Productive forces of production are a social theoretical category that defines the living conditions of an entire population in a concrete historic moment, in relation to the material possibilities that are available. These possibilities depend on the level of scientific and technical development, i.e. the productivity (performance of labor). Therefore, the identification of the productive forces of production as productivity is completely erroneous, given that productivity is only a necessary condition for the development of productive forces but not a sufficient condition to reach the forces of production—.
Capitalism made possible an enormous development of the forces of production in its first historic period through primitive accumulation- ascendent capitalism- materialized in industrialization, urbanization, the great modes of transportation, and the creation of the working class. Of course, it was not nor could it had been an idyllic development nor could it had been so in the case of a classist society (it was based on the exploitation of labour and colonial pillaging, and the genocide of the indigenous populations of Africa, the Americas, etc.).
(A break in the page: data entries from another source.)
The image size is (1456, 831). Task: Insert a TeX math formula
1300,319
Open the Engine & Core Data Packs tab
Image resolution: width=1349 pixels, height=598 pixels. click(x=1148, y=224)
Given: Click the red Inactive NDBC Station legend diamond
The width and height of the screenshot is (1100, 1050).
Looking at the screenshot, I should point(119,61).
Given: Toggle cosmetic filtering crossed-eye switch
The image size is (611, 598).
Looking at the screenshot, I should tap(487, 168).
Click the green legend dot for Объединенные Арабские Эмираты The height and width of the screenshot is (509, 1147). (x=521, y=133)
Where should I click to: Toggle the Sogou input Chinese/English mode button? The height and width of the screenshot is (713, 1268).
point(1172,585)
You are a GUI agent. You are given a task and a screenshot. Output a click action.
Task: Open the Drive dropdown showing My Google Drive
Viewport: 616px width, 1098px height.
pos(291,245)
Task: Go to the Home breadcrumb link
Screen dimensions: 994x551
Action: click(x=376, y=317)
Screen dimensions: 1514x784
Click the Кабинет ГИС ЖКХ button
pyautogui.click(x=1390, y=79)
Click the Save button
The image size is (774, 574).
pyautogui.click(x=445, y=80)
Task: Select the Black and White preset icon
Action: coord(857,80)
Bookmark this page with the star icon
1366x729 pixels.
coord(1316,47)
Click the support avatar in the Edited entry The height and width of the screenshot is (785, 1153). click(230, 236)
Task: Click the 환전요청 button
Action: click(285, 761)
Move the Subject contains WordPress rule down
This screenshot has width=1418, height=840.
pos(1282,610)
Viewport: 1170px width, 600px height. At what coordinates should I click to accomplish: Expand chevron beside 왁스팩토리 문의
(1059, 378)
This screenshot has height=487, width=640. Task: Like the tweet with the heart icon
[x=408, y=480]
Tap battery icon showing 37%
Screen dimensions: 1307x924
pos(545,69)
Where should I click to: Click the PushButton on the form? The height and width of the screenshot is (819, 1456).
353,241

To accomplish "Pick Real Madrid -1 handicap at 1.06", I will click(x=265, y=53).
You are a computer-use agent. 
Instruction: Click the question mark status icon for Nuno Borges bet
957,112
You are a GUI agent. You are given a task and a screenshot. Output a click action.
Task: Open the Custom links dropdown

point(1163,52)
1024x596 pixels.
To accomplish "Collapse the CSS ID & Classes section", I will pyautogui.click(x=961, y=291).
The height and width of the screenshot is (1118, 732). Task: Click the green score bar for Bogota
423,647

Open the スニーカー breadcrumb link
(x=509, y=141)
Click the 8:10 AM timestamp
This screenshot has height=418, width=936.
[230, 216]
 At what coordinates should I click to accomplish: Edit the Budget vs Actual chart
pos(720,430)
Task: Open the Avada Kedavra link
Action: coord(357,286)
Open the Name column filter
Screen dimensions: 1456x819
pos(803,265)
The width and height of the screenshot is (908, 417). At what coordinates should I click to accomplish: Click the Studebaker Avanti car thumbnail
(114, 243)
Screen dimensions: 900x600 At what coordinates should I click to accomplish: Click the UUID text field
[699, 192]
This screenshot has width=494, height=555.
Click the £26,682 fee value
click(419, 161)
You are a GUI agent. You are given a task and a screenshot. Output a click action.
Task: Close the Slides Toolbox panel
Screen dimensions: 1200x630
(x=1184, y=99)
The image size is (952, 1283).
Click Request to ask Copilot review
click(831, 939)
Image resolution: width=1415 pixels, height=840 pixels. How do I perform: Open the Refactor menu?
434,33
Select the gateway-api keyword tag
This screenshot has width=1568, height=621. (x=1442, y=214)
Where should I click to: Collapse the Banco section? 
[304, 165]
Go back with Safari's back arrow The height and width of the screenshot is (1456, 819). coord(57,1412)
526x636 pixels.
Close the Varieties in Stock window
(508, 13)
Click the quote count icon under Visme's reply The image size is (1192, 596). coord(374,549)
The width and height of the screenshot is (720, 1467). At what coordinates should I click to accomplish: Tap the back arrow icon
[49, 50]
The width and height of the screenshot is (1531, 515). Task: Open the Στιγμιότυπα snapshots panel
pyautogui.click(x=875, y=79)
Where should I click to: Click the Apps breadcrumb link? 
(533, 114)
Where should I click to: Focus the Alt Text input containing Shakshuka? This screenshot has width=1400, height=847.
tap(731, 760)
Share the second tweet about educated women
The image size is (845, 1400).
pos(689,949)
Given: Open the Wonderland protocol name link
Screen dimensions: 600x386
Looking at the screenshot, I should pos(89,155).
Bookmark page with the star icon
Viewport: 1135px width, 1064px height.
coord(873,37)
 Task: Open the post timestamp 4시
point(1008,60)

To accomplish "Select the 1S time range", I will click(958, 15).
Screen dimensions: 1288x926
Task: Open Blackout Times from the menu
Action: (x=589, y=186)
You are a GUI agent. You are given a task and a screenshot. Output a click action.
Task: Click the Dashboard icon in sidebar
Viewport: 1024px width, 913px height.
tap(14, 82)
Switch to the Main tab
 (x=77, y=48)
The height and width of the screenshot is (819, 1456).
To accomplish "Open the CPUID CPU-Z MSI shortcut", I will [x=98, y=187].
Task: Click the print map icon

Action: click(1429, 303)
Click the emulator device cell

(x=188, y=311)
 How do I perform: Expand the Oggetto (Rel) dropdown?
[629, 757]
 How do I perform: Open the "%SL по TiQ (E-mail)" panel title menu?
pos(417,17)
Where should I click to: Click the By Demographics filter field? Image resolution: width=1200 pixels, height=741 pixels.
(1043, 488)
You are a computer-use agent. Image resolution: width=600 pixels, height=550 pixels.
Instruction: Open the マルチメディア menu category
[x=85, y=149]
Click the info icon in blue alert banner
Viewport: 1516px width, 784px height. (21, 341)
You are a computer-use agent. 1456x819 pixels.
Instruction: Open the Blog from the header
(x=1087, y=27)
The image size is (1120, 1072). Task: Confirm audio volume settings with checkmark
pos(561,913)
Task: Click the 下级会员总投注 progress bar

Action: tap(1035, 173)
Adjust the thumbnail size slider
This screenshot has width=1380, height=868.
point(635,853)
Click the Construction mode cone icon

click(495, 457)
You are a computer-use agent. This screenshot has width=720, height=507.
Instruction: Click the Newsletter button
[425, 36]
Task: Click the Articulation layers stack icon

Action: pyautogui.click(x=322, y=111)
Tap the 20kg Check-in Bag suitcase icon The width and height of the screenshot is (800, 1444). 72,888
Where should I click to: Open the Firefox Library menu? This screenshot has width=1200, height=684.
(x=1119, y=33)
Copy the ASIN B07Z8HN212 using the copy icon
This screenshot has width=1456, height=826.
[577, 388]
In capitalism’s highest and last historic stage- imperialism- since the start of the twentieth-century, there are more and more tensions related to the productive forces of production, as shown by crises and wars, until the point at which there are no new systematic developments of the forces of production under capitalism, but rather on the contrary, there is a growing systematization of capitalism’s destruction (particularly captured, in addition to wars and crises, in the devalorization of labour-power; also in the destruction of the natural environment).
The development of the productive forces of production is, in short, the control of nature by humanity materialized in the sustained betterment of the living conditions of the entire population. Therefore, the discourse around development and underdevelopment is about the development or lack of development of the productive forces of production.